Capital asset pricing model


Question:

Review the background material on the capital asset pricing model, the material on the dividend growth model, and arbitrage pricing theory and do some of your own research using internet. These models provide some insights and tools to estimate the rate of return that investors in ST. JUDE MEDICAL 'require' in the sense that if they don't see the possibility that they'll earn that rate of return they'll sell the shares and that of course will lower the market price per share.

These models use a set of assumptions that are not necessarily tenable.

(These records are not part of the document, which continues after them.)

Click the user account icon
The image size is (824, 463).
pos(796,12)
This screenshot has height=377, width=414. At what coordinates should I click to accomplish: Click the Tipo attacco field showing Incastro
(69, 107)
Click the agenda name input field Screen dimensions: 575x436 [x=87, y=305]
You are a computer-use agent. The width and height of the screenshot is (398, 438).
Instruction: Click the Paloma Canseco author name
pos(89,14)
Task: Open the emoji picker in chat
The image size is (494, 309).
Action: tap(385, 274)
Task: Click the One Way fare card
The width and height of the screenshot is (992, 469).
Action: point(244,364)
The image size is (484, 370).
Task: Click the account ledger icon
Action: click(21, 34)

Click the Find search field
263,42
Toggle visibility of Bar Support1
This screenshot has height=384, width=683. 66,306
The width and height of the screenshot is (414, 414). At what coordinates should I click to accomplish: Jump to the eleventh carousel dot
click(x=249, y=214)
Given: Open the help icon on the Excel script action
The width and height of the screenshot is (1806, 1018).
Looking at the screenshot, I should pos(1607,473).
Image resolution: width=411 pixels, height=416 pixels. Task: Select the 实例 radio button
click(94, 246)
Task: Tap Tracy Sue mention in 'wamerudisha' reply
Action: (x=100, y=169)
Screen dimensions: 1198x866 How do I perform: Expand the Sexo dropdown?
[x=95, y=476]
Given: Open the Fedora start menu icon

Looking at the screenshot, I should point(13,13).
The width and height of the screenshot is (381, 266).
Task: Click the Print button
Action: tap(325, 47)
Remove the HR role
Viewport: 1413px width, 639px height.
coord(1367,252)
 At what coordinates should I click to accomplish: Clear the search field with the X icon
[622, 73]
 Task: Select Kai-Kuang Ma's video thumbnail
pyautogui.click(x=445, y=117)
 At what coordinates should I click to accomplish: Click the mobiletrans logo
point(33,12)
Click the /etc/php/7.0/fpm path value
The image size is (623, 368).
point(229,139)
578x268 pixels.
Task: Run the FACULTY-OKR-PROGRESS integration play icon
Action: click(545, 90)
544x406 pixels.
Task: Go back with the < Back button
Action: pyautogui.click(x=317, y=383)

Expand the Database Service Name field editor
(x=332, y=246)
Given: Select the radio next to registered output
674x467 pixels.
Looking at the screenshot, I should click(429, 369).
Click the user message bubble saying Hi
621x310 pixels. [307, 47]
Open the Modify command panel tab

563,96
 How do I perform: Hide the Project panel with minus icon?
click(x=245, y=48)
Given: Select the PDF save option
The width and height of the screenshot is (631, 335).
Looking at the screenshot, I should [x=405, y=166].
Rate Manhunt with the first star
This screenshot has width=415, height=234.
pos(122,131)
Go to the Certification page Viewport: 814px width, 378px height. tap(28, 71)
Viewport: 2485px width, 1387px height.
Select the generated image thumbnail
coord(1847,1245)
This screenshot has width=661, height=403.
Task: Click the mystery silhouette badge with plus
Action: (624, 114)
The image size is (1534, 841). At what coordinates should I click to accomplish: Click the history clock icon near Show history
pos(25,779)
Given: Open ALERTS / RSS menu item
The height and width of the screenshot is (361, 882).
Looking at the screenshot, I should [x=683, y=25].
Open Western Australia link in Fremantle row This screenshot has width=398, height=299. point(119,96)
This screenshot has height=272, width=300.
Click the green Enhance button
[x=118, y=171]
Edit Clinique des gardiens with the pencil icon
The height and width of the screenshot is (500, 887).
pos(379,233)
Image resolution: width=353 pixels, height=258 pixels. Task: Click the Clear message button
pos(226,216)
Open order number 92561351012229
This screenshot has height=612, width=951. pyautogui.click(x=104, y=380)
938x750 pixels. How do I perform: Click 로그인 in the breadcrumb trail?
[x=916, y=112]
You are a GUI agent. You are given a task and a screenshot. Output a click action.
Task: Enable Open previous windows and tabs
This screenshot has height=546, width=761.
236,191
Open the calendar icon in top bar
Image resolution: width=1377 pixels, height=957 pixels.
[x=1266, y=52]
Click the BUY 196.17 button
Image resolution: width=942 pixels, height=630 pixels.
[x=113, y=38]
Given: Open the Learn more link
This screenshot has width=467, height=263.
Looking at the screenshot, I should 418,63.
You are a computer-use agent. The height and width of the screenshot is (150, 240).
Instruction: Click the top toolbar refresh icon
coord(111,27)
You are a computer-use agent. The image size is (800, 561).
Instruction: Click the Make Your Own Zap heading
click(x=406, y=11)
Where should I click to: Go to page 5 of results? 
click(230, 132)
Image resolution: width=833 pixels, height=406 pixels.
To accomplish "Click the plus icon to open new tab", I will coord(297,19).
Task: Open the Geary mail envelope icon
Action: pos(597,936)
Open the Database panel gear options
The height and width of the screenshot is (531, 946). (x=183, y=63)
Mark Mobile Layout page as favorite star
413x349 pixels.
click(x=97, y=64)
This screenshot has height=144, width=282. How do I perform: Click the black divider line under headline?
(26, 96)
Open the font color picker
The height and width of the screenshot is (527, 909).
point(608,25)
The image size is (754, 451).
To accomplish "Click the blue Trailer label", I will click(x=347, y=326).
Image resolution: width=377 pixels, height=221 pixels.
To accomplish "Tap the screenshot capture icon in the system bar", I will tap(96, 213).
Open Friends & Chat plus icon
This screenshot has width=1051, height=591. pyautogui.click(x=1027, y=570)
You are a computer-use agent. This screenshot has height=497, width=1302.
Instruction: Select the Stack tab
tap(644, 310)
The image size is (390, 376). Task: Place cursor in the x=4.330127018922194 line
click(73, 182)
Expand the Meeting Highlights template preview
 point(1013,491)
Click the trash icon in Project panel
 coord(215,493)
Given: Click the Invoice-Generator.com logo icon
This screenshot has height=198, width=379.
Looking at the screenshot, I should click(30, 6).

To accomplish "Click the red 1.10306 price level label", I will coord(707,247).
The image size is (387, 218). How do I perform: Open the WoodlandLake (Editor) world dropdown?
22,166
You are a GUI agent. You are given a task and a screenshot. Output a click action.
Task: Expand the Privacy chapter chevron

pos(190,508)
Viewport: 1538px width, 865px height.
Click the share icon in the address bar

You are asked by your board of directors to write a report explaining the challenge of estimating or coming with a good 'feel' for the "cost of equity capital" or the rate of return that you feel your company investors require as the minimum rate of return that they expect of require your company to earn on their investment in the shares of the company. There are several asset pricing models used to estimate the cost of equity capital that you have read about for this module in the background materials. After reading through the background materials, write a report to the board of directors of ST JUDE MEDICAL in a FIVE page paper addressing the following issue:

Which of the three models (dividend growth, CAPM, or APT) is the best one for estimating the required rate of return (or discount rate) of your company?

In your paper include discussion of the following issues:

1. Ease of use of these three models

2. Accuracy of each of these three models

3. How realistic the assumptions of each model are

For this discussion you need to take a clear stand and pick one of these three models to defend to the Board of Directors. You cannot tell the Board of Directors that "I like all three models", they want you to come to them with a decisive choice of just one model.